**Activity**
Skip all pictures. Set down only the lines starting at the line containing "Task: Disable the motion sync toggle" and running to the end of the listing.

**Material for this task**
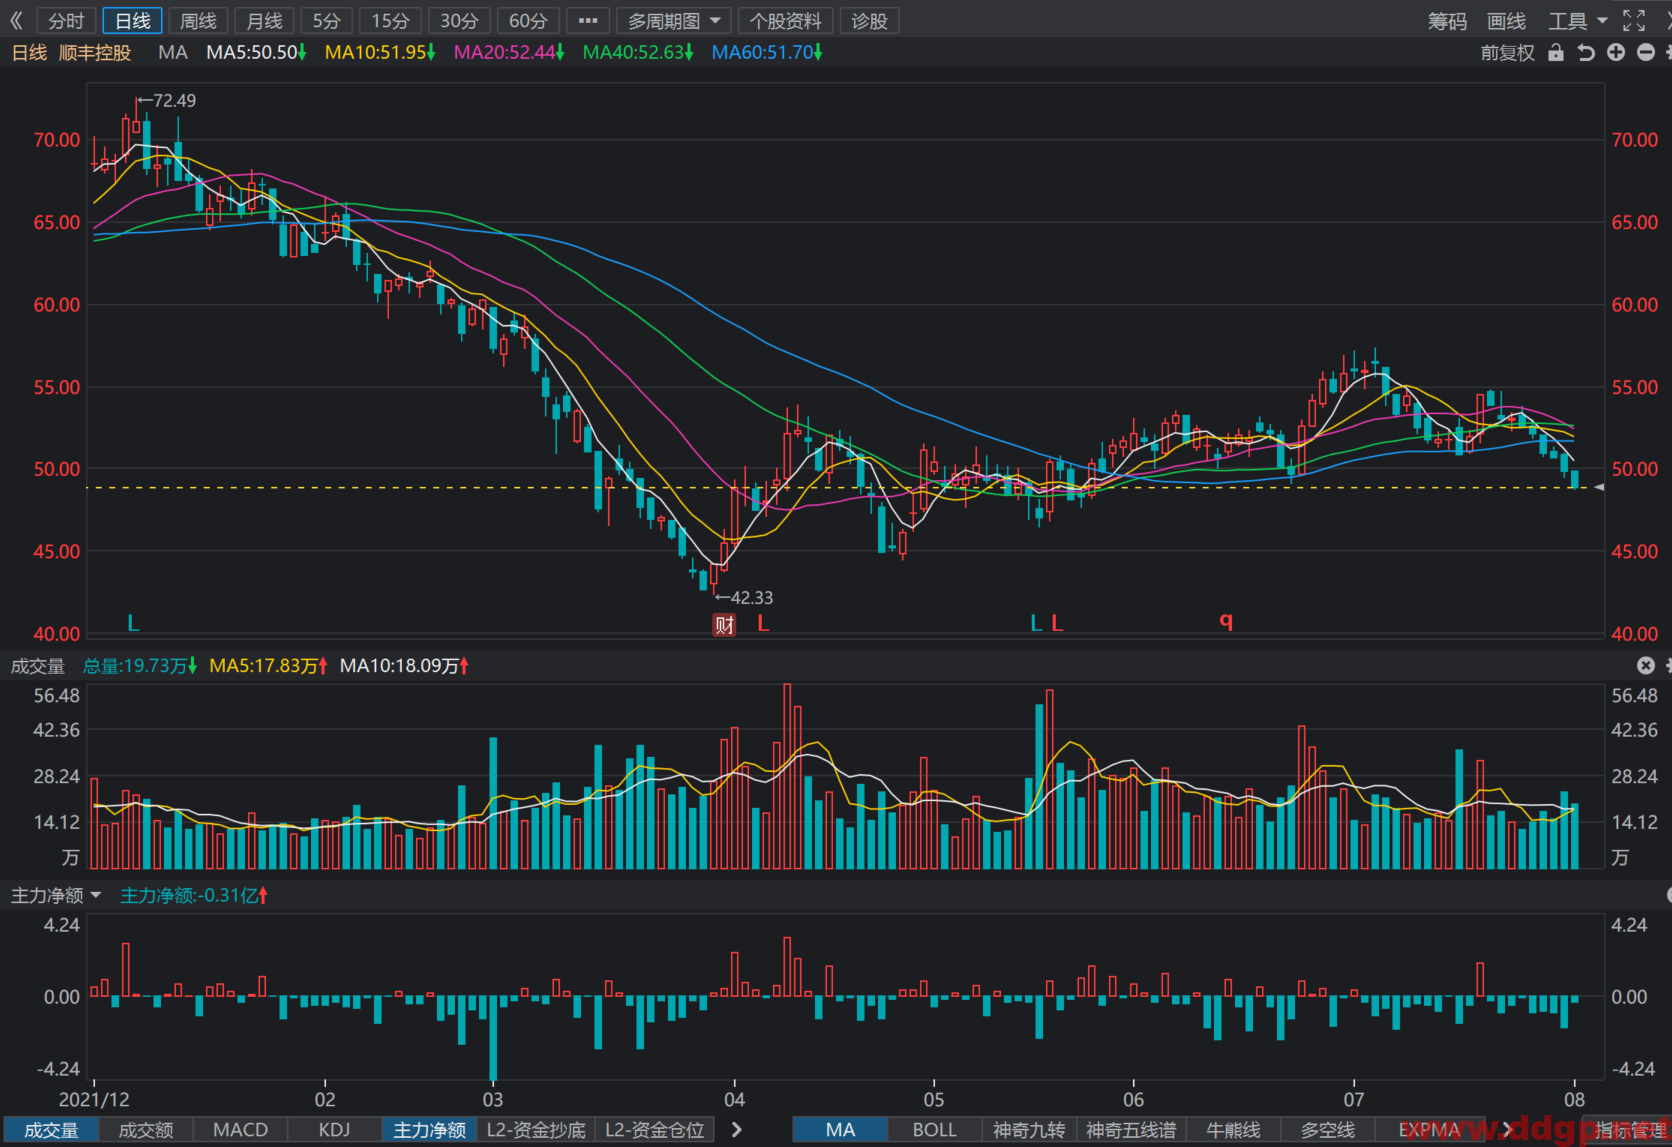Click the 财 earnings marker on chart
This screenshot has width=1672, height=1147.
pyautogui.click(x=724, y=625)
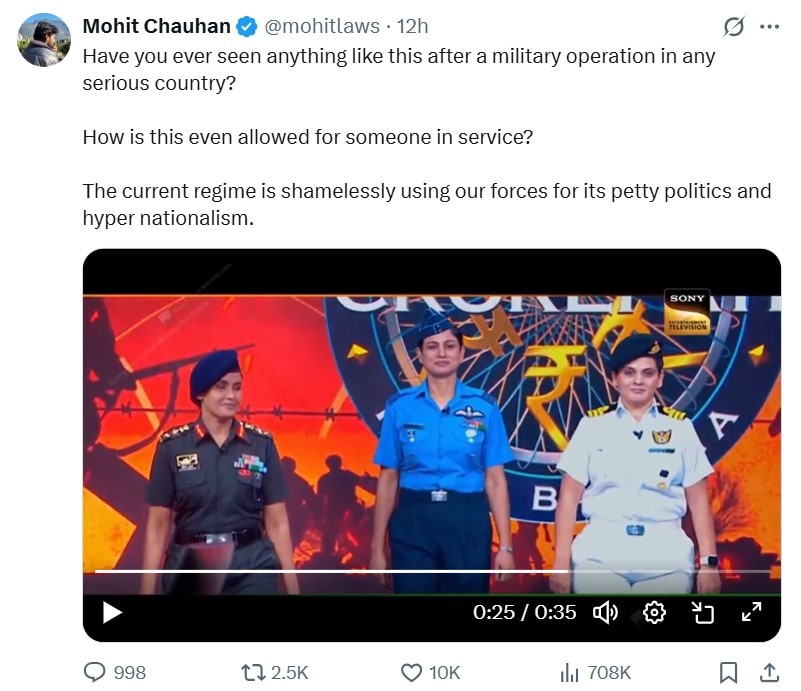Click the blue verified badge
This screenshot has width=801, height=691.
pyautogui.click(x=247, y=27)
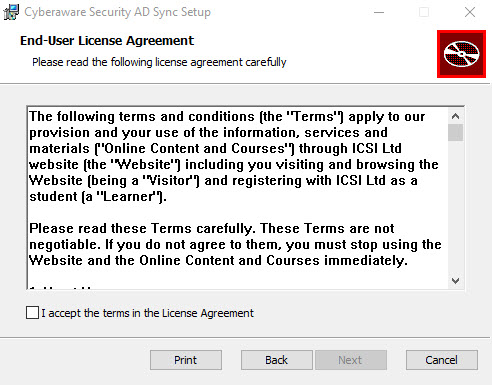492x385 pixels.
Task: Click the red disc logo
Action: coord(461,54)
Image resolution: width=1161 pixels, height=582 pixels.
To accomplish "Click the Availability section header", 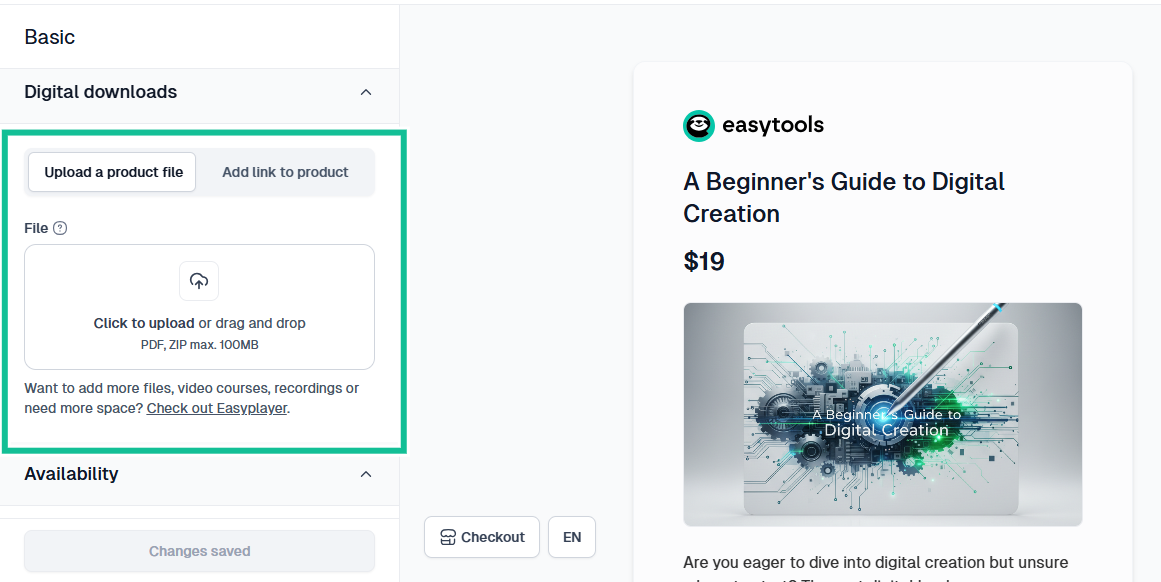I will click(x=71, y=474).
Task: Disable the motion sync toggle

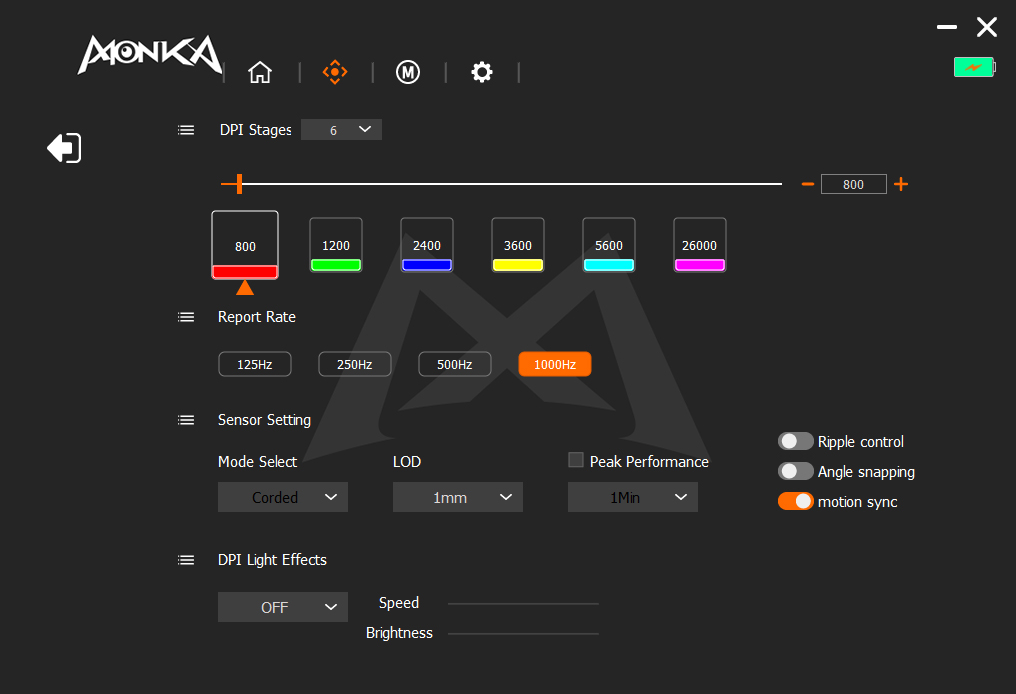Action: click(x=796, y=501)
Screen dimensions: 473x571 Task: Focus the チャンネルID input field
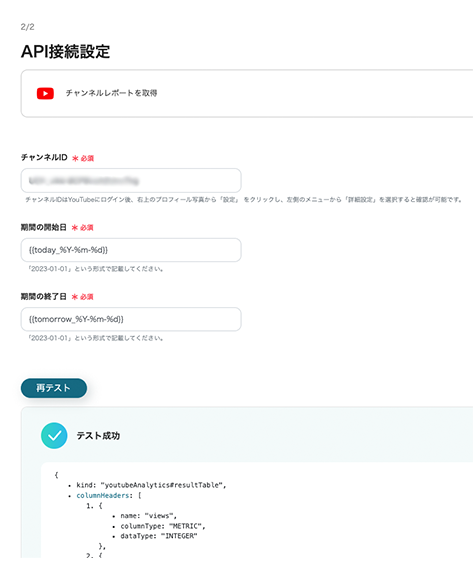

**Written response**
Task: Disable the motion sync toggle

Action: click(x=796, y=501)
Screen dimensions: 473x571 Task: Focus the チャンネルID input field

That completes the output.